Can the solution to excessive red tape and paperwork really be as simple as Sir Andrew Foster suggests? The man appointed by ministers as gatekeeper against excessive bureaucracy says: "Good management can sometimes be about deciding not to do things." A lovely phrase, of which it is tempting to say that had governments left well alone for the past two decades, maybe colleges would not be in their present mess.
But colleges, other training agencies and companies are in a mess. And only ministers can get them out of it. The answer is not just more cash but a major cut in the levels of scrutiny, accountability and intervention by government and its agencies at all levels. All indications of how to achieve this are in Sir Andrew's report, to be published at the Learning and Skills Development Agency conference next week (see page 5).
The report has strong echoes of papers which have emerged over the past 24 months from the Learning and Skills Council bureaucracy-busting taskforce that preceded it. On the one hand this may provoke impatience: if we knew the problems two or three years ago, why wait until now to take action? On the other hand, Sir Andrew has stepped in as an outsider to confirm what those on the inside knew all along.
An outsider's delicate diplomacy and political persuasion was needed to counter the deeply held, cynical views on both sides.
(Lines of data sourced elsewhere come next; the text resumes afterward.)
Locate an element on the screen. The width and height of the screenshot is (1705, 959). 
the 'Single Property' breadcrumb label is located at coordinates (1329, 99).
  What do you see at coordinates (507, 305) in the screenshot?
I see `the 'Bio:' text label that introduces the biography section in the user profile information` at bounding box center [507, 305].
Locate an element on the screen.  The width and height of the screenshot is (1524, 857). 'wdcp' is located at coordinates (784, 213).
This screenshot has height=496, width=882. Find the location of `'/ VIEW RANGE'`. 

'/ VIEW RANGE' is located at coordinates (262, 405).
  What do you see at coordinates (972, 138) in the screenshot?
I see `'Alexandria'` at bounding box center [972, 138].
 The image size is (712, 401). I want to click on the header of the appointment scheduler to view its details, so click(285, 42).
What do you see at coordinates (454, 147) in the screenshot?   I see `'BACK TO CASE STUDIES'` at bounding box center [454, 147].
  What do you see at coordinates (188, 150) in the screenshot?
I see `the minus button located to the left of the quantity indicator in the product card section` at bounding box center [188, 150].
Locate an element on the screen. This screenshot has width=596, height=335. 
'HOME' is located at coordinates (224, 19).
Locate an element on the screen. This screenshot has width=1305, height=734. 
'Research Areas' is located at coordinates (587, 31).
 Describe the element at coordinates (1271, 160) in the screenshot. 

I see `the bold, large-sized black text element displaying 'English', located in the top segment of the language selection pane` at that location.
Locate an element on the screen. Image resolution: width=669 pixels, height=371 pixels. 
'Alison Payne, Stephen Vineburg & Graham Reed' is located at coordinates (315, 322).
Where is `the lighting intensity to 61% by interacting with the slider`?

When Trust in FE was published following the first taskforce report, there were howls of derision from college managers and cynical civil servants, doubtful that improvements would ever come about.
Sir Andrew has shown that it can and must happen. The Education Secretary Charles Clarke says he will act on his advice. That would mean reducing the number of college inspections but ensuring that they provide valuable information; huge cuts in data demanded by different agencies; and a freer hand over spend.
But the real prize is far bigger than the satisfaction of 400-plus institutions. It is a world-class FE system that brings employment and education together. It is what ministers say is still lacking, but it is what colleges and training providers insist they want. If ministers really act on Sir Andrew's report, then maybe the very things colleges can decide not to do will result in good management and progress towards these goals.